Comes with a detachable infant insert and snap-on shoulder strap protectors, both helpful, if you’re carrying babies. 

The hip belt did a good job of distributing the  kids’ weight

It’s compact to carry. 

Cons

My kids said they were uncomfortable. The carrier dug into the back of their legs.

I was hot while wearing it.

$105

For children up to 45 pounds

 

Onya Next Step

The next three carriers are all from Onya. The Next Step style is marketed as the urban carrier. It has a streamlined, two-toned look and I suspect that’s what’s meant to give it an urban feel since the rest of the features are the same as the Outback (up next). 

Pros

The kids said it was comfortable to ride in, even without any type of foot holder to rest their feet.

The hip belt distributed the kids’ weight well.

The belt and chest clips are sewn into the carrier on one side, which limits the amount of fumbling it takes to clip in. 

It’s as compact as the Boba, so it’s feasible to travel with this. 

It’s a mobile highchair! This isn’t necessary for my children’s age, but I think it’s so cool that you can attach this carrier to a regular chair to keep your little one secure as you feed them. 

Cons

I got warm wearing this one rather quickly.

It’s not magic – 40 lbs. on your back is still 40 lbs.

$150

For children up to 45 pounds

 

Onya Outback

The Outback’s fabric is the easiest of all the carriers to clean, but in terms of features, it’s very similar to the Next Step.

Pros

The kids said it was comfortable to ride in, even without foot holders to rest their feet.

The hip belt distributed the kids’ weight well.

The belt and chest clips are sewn into the carrier on one side, which limits the amount of fumbling it takes to clip in. Instead of securing the clips in the center of our body, you bring the strap across and clip it.

It folds compactly, so it’s feasible to travel with this. 

It’s a mobile highchair! This isn’t necessary for my children’s age, but I think it’s so cool that you can attach this carrier to a regular chair to keep your little one secure as you feed them. 

Cons

I still got warm wearing this one, but the fabric (recycled polyester) felt a little cooler than the Next Step.

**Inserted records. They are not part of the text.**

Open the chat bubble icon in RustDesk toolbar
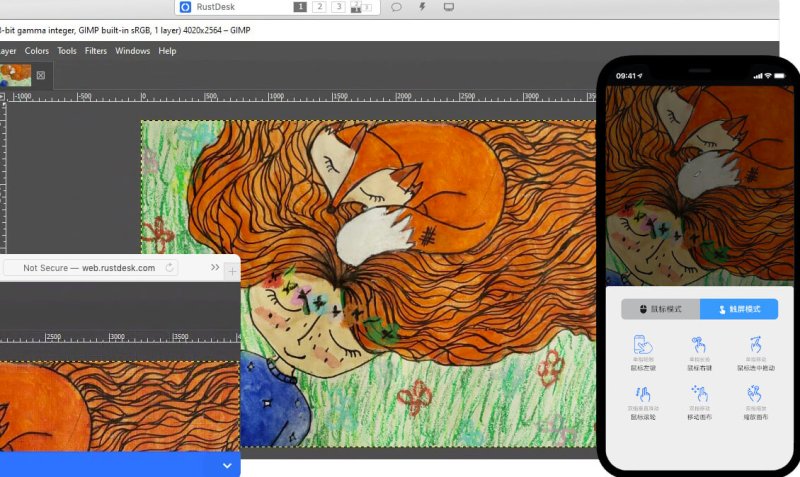The height and width of the screenshot is (477, 800). click(396, 7)
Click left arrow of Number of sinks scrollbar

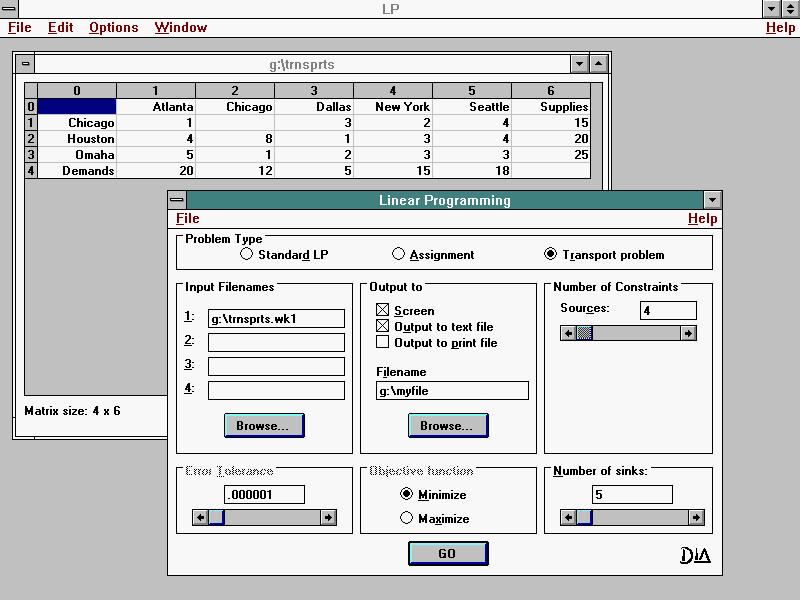[568, 517]
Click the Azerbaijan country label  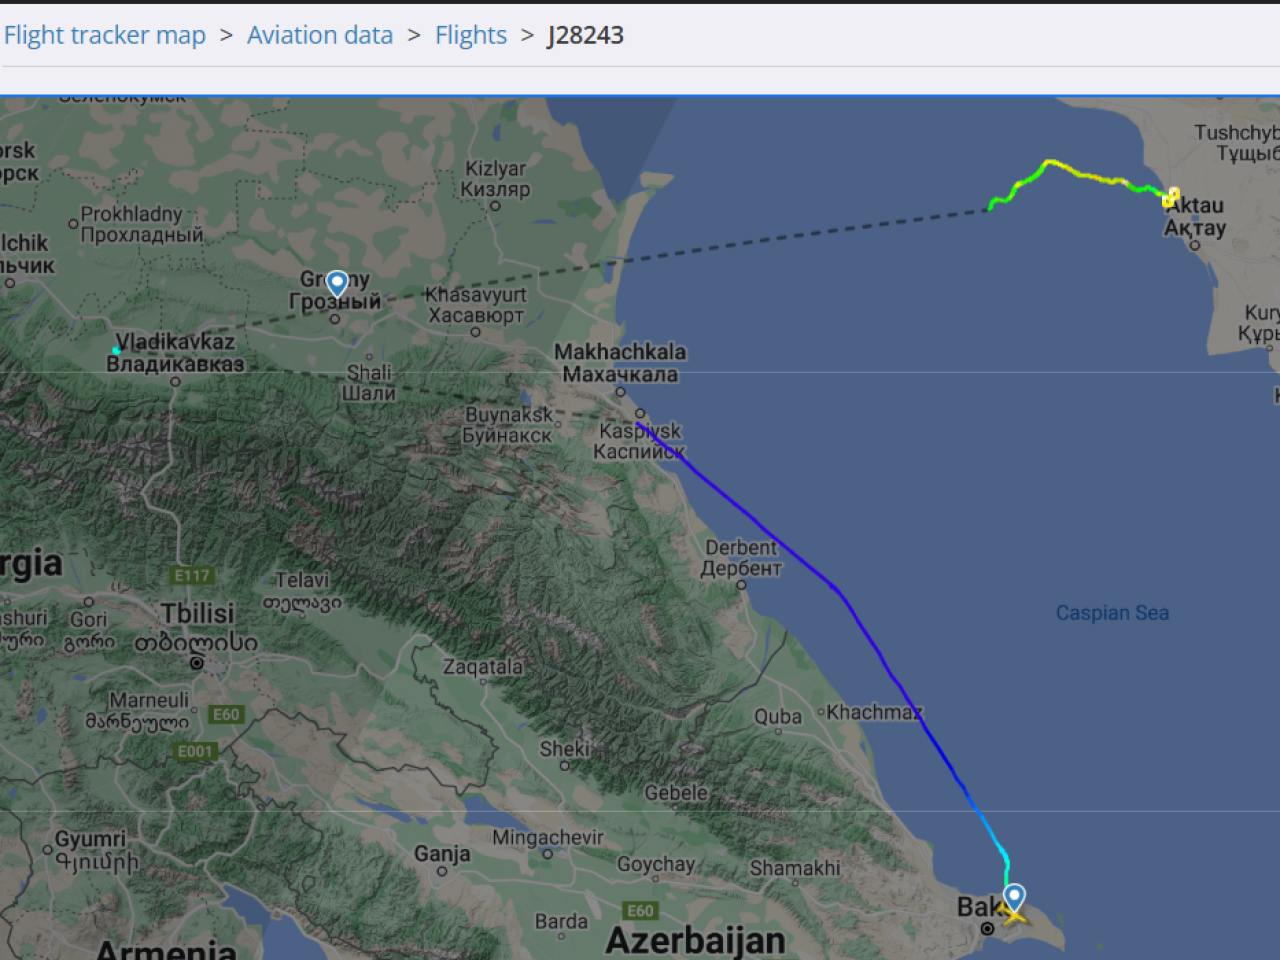click(x=695, y=940)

It’s not magic – 40 lbs. on your back is still 40 lbs.

$140

For children up to 45 pounds

 

Onya Pure

This carrier is a simplified version of the Next Step and Outback. There’s no storage pocket (the pocket on the other styles is small, anyway), no hood, and the hip belt and chest strap clip at the center of the body, instead of to the side. The material is lightweight and breathable.

Pros

The kids said they were comfortable in this one!

It was the coolest option for both of us. The back unzips to reveal an airy mesh fabric which kept my child’s back cool. The streamlined design also allowed for plenty of airflow on my own back. 

Compact to carry, just like the other two Onyas. 

Cons

The kids felt a touch heavier in this one than the other two Onyas, but still manageble.

It cannot be strapped to a chair like the Next Step and Outback. 

$130

For children up to 45 pounds

 

And the winner is. . .

None of them!

Strapping the kids on and off our backs will ultimately be more cumbersome than picking them up and putting them down as needed. While the kids said the Onya carriers were the most comfortable, they still wanted out of them pretty quickly. My Facebook friend was right, after all. The best mode of transportation for children 40+ pounds will be their feet. 

If I had to choose a carrier to bring, I’d go with an Onya. For younger children, I love the fact that the Outback and Next Step styles transform into mobile high chairs. The Pure would have been my pick for our current trip because it was the coolest, most comfortable for my kids, and reasonably priced. All three would have been easy to pack for the trip.

If we were setting out on a serious outdoorsy trip, then I’d invest in the Osprey Poco. We love our Osprey backpacks, and the carrier is equally impressive.

Did I miss a carrier that I absolutely must try? Tell me about it below and share your Portugal travel tips and insights on traveling with preschool aged kids. I’ll let you know how the trip goes when we return!